FWIW, both 802.11a and 802.11n support the higher frequency, but you will need to configure your laptop and/or router wifi devices accordingly most likely.

Hi Rubberman. No, no radios. But not a bad guess. I'm thinking 1) Software, 2) The laptop is more sensative to glitches from my cable company than other devices, or 3) My cell phone is transmitting at high poer to reach the nearest cell tower, which is pretty far away.

Try placing your cell phone into airplane mode and see it is a possible cause. Also, make sure your phone's wifi is off, which should happen when you put it into airplane mode.

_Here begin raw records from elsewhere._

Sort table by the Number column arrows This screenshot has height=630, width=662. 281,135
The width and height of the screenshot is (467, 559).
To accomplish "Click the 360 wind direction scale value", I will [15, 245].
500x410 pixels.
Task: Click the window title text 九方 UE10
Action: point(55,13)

That's probably a good step but I have to find a time when none of the family is around so I dont have to contend with thier phones either. But I've had it blink out when every phone was in another room, farther away from the laptop then the router. I'll add another possibility to my list above: cheap components. The old and new routers and wireless cards were all under $50. Maybe I just get what I pay for. And one more possibility is I've piqued the interest of the NSA and it's their surveillance equipment that's causing all the trouble.

I still haven't fixed the problem but I did come up with a hack to keep me connected. It's a batch file.

@setlocal enableextensions enabledelayedexpansion
@echo off
:loop
for /f "tokens=3 delims= " %%a in ('netsh wlan show interfaces ^| findstr "^....SSID"') do (
    set ssid=%%a
)
for /f "tokens=13 delims= " %%a in ('ipconfig ^| findstr "Default.Gateway.*[0-9]"' ) do (
    set gateway=%%a
)
ping -n 1 %gateway% | find "TTL="
if errorlevel 1 (
    goto :reset
) else (
    @timeout /t 30
    goto :loop
)
:reset
time /T
netsh wlan connect %ssid%
@timeout /t 60
goto :loop
endlocal

As long as I loose connectivity, and my wireless icon displays a yellow exclamation point. I'll call the professionals,and he will help me to reset the password for network background

This kind of behaviour suggests your modem every so often cannot ping the ISP (Internet Service Provider) hence the temporary disconnection of service until it is immediately available again upon connection retry of connecting to the ISP. The solution to this usually is to get a better modem or if the signal is too bad then a new internet service provider which can replace some of the street cables to the house. If on satalite then perhaps the dish may need tuning or if too old then may be worth replacing.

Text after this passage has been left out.